=== INPUT ===

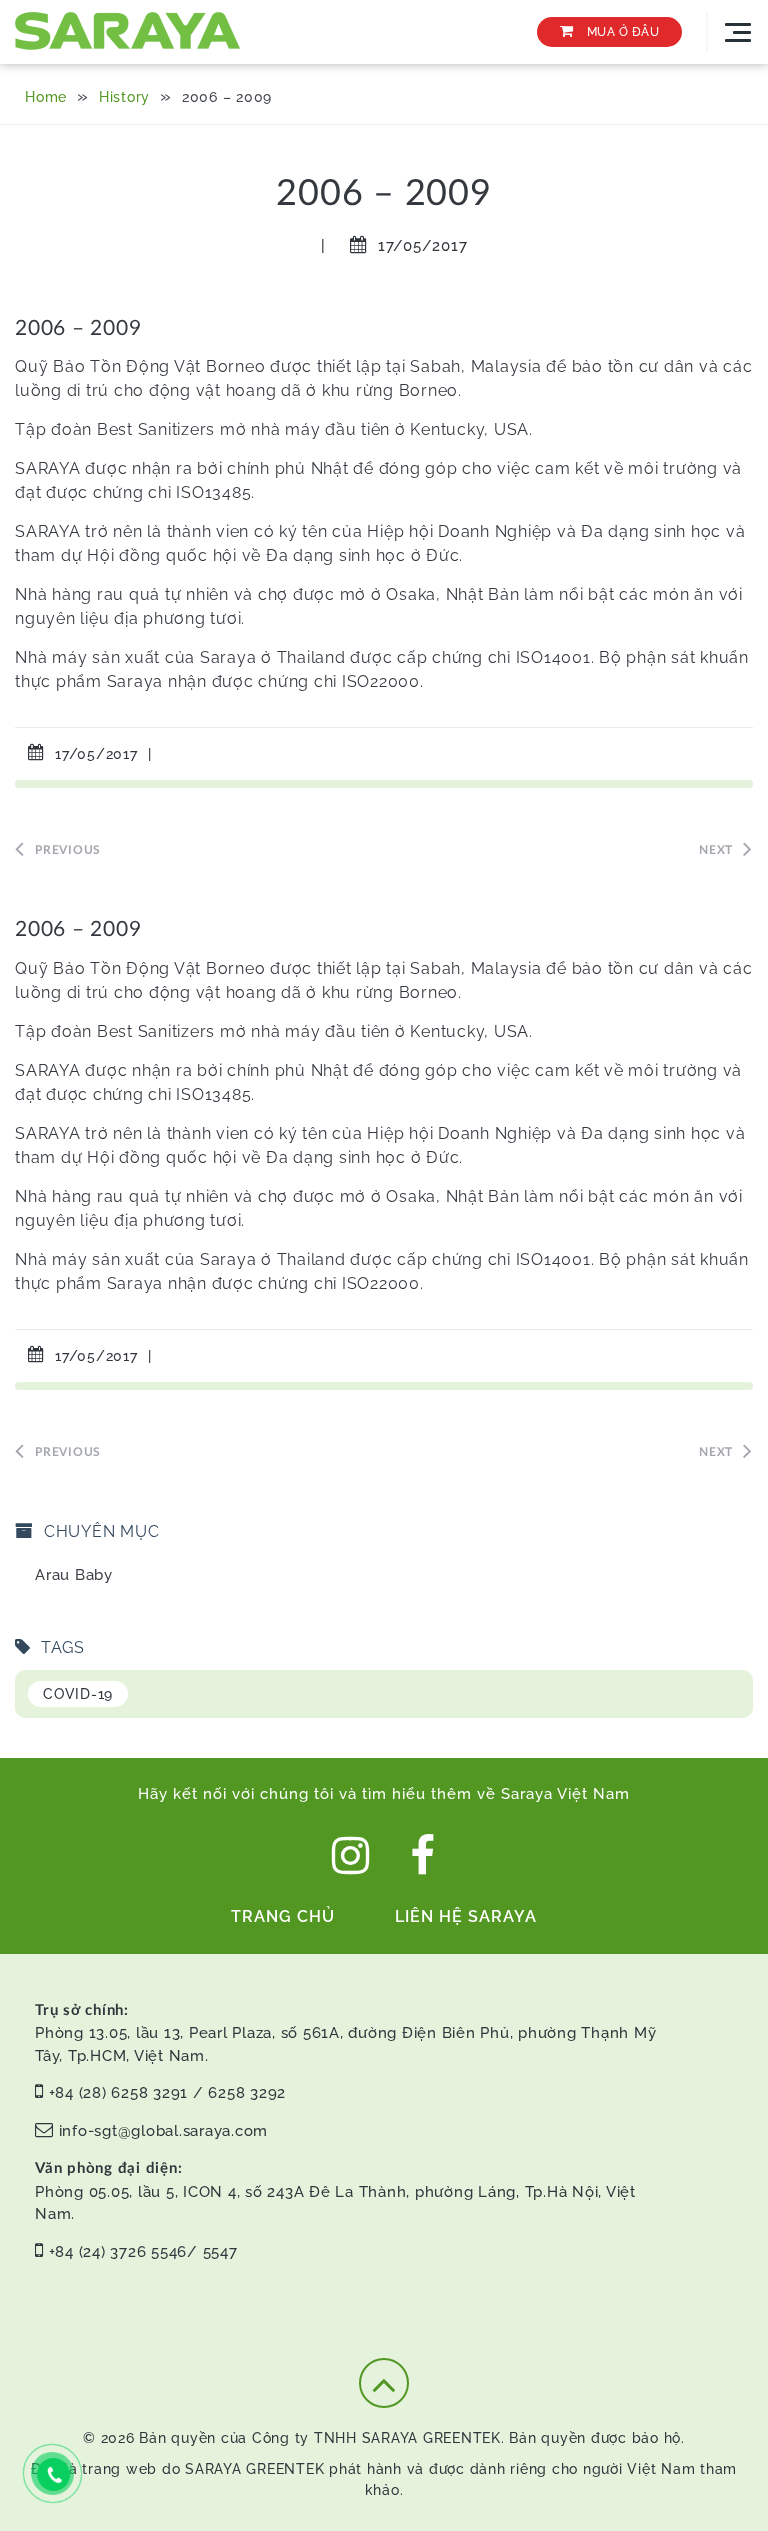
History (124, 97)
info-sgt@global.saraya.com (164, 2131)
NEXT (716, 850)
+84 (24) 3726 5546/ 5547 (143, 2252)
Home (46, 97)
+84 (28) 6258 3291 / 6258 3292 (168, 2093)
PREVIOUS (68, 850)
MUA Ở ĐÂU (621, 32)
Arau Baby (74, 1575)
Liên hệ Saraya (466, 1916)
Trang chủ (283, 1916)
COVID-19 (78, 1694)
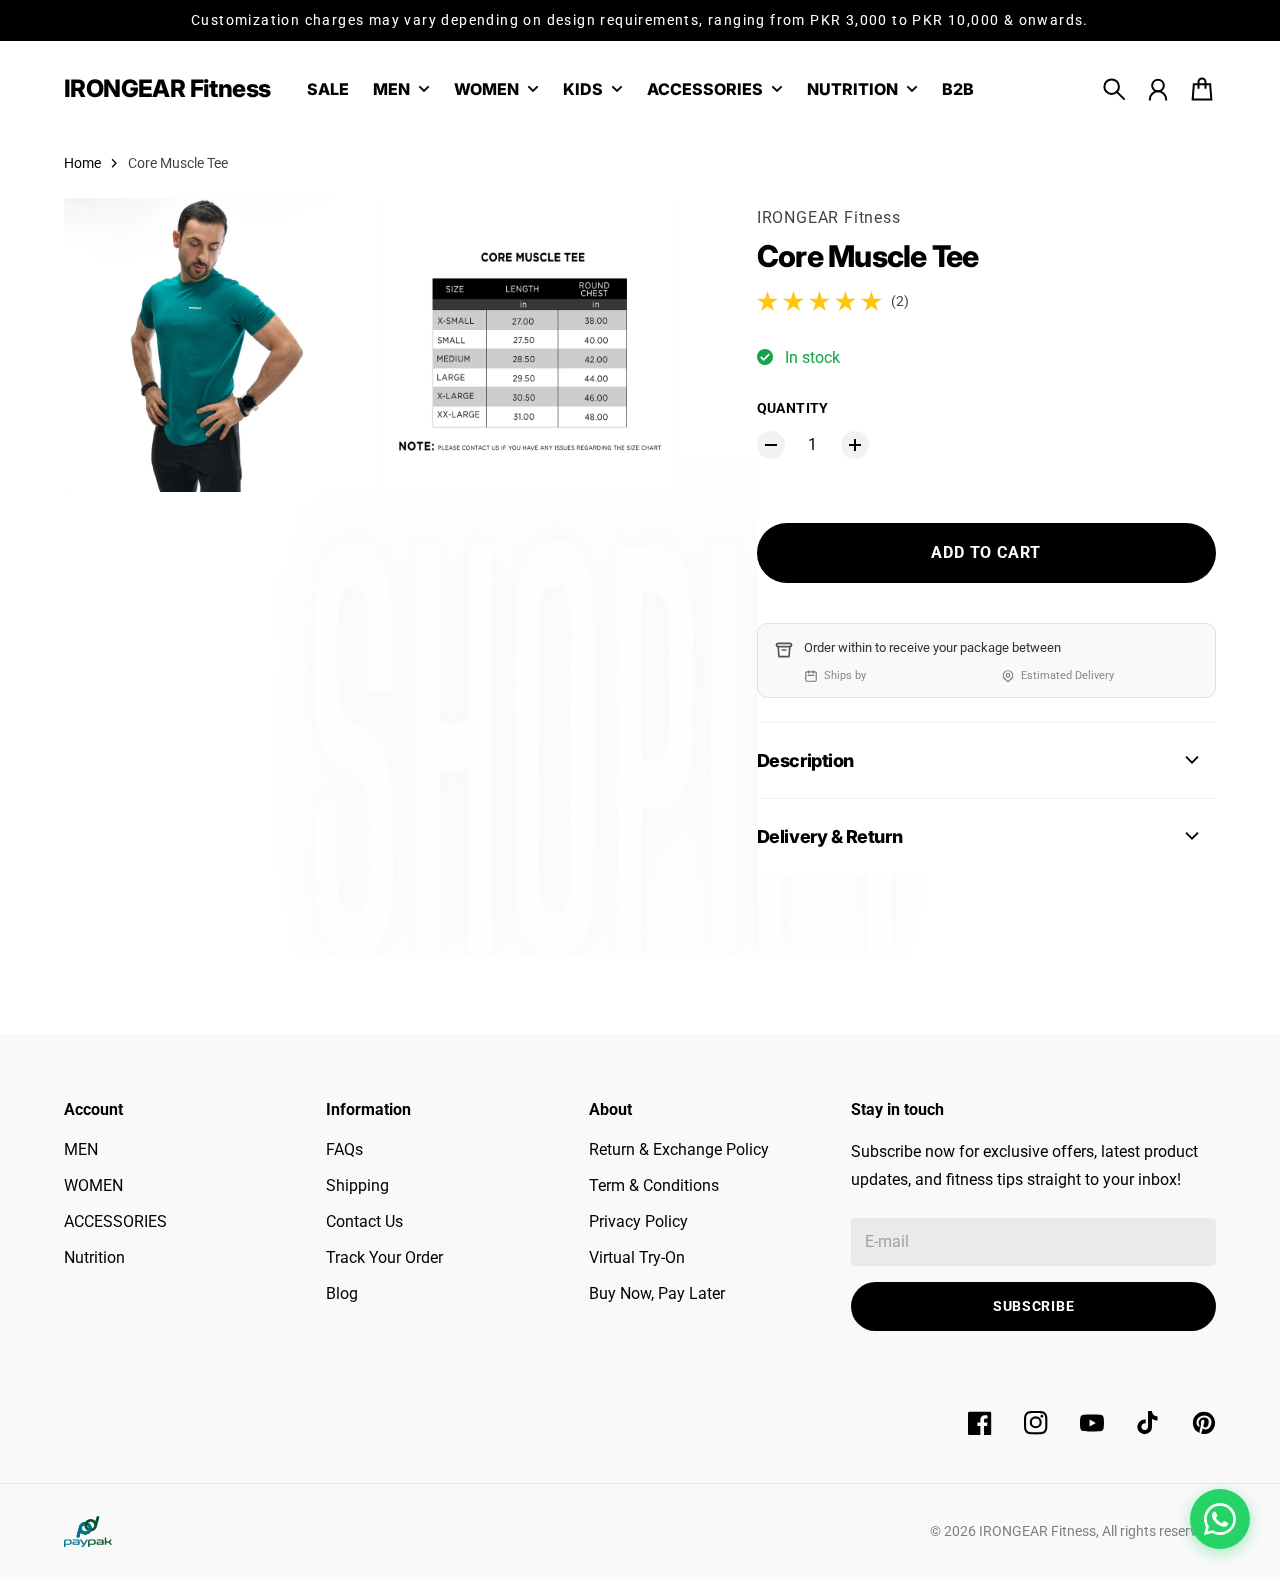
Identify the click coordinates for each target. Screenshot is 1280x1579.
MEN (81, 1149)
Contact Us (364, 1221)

===

Your copy should match the records above word for word, but without images.

History (124, 97)
info-sgt@global.saraya.com (164, 2131)
NEXT (716, 850)
+84 (24) 3726 5546/ 5547 (143, 2252)
Home (46, 97)
+84 (28) 6258 3291 / 6258 3292 (168, 2093)
PREVIOUS (68, 850)
MUA Ở ĐÂU (621, 32)
Arau Baby (74, 1575)
Liên hệ Saraya (466, 1916)
Trang chủ (283, 1916)
COVID-19 (78, 1694)
Identify the click coordinates for each target. Screenshot is 1280x1579.
MEN (81, 1149)
Contact Us (364, 1221)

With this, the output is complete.